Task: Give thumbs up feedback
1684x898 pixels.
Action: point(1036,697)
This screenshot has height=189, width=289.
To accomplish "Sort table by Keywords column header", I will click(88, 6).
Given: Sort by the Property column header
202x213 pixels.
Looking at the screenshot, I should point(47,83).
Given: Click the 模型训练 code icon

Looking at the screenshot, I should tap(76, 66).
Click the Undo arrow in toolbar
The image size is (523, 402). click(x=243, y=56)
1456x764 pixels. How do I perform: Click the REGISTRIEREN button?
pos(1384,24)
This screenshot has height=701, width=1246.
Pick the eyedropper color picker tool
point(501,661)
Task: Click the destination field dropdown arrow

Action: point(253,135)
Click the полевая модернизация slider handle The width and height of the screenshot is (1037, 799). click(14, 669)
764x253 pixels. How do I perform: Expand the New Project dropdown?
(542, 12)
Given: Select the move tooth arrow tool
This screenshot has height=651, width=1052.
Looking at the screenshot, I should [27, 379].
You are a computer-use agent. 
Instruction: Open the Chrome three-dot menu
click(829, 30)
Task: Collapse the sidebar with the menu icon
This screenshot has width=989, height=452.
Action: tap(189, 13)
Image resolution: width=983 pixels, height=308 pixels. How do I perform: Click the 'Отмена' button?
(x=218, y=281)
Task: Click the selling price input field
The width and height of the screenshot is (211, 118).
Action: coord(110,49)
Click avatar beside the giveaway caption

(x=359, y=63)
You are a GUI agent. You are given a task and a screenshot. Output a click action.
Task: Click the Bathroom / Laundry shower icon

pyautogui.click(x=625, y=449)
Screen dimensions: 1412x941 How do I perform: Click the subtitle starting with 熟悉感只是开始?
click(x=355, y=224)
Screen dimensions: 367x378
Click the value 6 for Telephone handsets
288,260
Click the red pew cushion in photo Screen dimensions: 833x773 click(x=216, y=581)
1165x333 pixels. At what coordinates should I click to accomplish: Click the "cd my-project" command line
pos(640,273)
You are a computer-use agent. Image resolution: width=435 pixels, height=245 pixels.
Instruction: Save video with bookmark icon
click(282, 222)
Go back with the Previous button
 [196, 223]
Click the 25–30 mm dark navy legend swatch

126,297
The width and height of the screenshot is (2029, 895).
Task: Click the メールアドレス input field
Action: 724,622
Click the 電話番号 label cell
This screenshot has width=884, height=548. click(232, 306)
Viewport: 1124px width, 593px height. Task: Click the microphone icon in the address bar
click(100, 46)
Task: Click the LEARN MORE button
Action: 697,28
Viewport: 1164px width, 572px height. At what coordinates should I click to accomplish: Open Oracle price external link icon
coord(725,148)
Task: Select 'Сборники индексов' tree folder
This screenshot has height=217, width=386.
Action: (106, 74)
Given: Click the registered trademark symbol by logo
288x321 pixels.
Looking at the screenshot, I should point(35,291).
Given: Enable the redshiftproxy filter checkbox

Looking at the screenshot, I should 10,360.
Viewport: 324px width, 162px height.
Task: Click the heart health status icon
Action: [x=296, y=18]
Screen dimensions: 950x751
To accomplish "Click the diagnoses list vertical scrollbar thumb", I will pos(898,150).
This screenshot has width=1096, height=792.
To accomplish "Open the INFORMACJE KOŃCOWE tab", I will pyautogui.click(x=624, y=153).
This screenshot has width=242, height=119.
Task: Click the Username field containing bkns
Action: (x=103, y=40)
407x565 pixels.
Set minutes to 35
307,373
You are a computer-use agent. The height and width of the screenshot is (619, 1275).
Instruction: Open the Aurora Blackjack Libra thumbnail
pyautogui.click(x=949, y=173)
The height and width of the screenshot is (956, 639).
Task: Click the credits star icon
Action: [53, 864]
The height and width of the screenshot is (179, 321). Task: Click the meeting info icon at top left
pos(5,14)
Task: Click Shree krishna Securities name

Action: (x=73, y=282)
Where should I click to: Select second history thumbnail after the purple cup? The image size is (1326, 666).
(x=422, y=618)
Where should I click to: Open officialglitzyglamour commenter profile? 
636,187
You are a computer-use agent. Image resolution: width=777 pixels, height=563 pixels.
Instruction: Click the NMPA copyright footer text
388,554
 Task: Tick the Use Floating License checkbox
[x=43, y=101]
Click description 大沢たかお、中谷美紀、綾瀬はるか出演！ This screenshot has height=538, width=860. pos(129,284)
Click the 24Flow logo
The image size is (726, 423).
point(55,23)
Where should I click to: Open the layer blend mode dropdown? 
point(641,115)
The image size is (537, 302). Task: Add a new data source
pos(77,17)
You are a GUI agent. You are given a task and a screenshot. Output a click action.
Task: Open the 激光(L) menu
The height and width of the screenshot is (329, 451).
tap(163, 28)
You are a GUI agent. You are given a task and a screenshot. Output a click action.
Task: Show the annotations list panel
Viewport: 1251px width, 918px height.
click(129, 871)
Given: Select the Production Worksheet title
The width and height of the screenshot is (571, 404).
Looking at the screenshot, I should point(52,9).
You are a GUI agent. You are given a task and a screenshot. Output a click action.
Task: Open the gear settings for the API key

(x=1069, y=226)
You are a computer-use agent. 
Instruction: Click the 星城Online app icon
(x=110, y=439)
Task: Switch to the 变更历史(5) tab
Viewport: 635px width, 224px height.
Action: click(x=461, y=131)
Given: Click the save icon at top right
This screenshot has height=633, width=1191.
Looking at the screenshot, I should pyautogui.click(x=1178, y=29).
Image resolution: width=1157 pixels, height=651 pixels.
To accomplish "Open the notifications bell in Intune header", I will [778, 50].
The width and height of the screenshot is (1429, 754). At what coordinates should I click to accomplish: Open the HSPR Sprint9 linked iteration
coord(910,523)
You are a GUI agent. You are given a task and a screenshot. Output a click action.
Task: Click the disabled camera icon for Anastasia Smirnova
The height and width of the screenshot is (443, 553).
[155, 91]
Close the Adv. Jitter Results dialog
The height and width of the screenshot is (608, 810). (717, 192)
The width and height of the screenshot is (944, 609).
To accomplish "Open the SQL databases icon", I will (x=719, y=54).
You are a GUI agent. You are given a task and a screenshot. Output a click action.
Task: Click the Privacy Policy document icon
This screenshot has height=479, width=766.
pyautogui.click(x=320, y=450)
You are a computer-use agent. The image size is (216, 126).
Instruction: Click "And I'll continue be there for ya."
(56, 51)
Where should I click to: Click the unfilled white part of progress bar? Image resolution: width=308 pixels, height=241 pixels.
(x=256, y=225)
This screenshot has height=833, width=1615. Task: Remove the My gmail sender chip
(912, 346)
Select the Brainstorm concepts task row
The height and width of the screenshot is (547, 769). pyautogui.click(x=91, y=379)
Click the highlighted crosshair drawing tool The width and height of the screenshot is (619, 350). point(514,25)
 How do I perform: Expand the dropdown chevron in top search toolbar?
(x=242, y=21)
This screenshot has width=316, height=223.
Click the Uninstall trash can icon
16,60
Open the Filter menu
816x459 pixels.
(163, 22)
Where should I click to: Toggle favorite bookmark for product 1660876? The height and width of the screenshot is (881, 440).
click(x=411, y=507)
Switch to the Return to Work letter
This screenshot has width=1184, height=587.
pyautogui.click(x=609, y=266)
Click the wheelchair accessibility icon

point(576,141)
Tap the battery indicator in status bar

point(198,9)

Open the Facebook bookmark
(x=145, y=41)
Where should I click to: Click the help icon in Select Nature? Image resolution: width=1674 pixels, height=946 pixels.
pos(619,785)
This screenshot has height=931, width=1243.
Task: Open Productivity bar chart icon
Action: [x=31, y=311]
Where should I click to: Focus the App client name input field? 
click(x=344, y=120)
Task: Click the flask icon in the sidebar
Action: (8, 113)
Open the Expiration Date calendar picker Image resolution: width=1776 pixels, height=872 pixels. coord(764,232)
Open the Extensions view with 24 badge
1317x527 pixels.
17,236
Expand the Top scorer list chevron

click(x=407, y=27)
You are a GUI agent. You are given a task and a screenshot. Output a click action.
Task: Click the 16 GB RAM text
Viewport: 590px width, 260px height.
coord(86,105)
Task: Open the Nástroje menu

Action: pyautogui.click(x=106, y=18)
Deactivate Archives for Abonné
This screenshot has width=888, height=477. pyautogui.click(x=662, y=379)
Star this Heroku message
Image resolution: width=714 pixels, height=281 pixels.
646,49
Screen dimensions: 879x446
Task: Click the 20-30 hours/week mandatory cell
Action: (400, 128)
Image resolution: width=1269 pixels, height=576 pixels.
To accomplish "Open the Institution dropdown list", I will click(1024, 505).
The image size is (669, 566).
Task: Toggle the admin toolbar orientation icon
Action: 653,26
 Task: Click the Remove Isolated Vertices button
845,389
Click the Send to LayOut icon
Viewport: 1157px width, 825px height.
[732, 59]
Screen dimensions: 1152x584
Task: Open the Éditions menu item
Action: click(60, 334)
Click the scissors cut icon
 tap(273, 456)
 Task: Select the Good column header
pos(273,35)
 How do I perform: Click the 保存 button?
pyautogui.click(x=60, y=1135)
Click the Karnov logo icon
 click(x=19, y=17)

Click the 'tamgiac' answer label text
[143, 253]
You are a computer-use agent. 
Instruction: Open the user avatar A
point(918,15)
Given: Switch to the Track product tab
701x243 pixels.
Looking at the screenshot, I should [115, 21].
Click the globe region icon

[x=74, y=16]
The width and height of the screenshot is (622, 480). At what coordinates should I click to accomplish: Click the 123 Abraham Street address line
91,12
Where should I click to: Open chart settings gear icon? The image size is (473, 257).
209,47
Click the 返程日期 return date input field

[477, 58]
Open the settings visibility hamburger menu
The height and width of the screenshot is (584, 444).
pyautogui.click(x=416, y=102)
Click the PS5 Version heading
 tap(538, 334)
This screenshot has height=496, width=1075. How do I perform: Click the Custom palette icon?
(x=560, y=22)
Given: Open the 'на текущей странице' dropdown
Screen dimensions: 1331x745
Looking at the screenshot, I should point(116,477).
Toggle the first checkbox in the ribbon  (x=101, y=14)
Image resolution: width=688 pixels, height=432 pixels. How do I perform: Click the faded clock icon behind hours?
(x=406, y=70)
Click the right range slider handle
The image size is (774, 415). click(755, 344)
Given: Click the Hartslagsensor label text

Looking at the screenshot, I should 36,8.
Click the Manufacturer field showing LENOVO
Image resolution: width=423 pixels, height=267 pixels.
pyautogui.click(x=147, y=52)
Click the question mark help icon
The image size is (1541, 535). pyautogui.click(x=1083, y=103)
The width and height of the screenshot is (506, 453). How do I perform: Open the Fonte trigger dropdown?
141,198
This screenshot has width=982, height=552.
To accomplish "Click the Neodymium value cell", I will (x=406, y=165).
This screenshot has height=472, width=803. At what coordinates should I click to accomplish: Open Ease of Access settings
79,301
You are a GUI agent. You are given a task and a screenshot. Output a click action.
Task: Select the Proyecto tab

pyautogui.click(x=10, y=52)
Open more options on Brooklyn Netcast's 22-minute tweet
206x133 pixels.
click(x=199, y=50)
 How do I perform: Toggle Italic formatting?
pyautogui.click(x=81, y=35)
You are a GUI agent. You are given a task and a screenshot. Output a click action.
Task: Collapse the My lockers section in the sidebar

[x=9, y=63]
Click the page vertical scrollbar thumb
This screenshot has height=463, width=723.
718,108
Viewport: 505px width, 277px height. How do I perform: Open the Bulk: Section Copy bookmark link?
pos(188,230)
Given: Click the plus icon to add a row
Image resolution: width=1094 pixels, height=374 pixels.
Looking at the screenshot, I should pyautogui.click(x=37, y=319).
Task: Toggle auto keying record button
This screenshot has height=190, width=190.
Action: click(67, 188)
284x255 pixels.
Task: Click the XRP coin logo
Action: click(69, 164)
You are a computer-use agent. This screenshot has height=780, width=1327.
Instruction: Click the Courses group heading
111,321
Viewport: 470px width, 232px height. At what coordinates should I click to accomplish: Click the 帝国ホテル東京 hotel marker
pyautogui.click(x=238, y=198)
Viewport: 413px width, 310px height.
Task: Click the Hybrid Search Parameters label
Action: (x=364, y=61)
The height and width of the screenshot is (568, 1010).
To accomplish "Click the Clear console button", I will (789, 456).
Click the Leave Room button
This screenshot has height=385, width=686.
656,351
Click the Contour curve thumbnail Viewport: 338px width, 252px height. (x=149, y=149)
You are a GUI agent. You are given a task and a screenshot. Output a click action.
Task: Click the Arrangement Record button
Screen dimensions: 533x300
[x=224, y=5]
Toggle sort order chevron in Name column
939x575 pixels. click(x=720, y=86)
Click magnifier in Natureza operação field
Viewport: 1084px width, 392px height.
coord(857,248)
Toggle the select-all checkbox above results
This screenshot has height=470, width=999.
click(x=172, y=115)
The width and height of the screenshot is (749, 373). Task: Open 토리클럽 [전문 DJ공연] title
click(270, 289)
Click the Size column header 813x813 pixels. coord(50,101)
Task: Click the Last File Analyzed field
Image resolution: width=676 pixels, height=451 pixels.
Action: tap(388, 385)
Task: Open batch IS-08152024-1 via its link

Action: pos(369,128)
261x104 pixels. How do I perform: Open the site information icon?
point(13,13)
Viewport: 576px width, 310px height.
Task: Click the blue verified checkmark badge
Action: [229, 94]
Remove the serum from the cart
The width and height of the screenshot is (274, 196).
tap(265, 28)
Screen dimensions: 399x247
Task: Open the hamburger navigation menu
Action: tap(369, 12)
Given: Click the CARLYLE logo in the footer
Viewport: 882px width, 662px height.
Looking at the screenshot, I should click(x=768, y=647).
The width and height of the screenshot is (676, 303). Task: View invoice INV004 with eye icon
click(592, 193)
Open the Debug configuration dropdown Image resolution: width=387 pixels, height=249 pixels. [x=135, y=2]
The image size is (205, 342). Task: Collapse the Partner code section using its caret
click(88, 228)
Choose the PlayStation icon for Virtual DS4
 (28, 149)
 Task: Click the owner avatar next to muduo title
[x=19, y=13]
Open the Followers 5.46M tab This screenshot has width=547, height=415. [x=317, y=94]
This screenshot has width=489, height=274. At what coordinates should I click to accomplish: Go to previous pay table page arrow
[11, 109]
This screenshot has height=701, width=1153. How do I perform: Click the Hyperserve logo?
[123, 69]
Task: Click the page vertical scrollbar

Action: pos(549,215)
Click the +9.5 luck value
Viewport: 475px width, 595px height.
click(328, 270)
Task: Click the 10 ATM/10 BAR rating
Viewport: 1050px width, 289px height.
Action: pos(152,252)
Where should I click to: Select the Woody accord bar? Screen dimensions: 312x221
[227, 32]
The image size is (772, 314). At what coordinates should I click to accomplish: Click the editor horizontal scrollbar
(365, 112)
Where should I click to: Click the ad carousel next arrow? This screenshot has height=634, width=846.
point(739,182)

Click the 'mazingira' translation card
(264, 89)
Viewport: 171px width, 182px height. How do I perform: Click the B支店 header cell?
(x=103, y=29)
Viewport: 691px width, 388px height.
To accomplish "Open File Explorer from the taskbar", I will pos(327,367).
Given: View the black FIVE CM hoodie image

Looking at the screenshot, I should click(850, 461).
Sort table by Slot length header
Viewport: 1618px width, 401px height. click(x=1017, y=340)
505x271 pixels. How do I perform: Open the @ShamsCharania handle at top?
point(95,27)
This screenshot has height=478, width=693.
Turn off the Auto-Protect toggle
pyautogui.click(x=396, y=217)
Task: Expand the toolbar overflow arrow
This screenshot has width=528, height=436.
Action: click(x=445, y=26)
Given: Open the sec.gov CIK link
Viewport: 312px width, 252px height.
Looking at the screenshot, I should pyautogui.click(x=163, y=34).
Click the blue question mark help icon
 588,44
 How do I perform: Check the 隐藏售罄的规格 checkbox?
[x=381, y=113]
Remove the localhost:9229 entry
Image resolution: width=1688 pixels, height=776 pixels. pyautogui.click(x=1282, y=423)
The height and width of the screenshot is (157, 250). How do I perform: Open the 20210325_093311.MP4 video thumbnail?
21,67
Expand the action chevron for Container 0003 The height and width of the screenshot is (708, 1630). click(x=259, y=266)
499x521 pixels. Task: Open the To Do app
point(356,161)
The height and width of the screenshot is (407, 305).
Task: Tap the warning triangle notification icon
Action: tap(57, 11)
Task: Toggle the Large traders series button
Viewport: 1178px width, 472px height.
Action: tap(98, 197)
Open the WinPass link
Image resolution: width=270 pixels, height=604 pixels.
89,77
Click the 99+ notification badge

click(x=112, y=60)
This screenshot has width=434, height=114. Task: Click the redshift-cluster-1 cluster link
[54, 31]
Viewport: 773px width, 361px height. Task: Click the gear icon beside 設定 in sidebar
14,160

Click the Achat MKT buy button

:::::

**TO DO**
Please output the lines of the listing above that fall in the stretch from the one with "Screen dimensions: 950x751" through the one with "You are a computer-use agent. The height", exactly and only those.

**SOLVED EXERCISE**
Screen dimensions: 950x751
To accomplish "Click the diagnoses list vertical scrollbar thumb", I will pos(898,150).
This screenshot has width=1096, height=792.
To accomplish "Open the INFORMACJE KOŃCOWE tab", I will pyautogui.click(x=624, y=153).
This screenshot has width=242, height=119.
Task: Click the Username field containing bkns
Action: (x=103, y=40)
407x565 pixels.
Set minutes to 35
307,373
You are a computer-use agent. The height and width of the screenshot is (619, 1275).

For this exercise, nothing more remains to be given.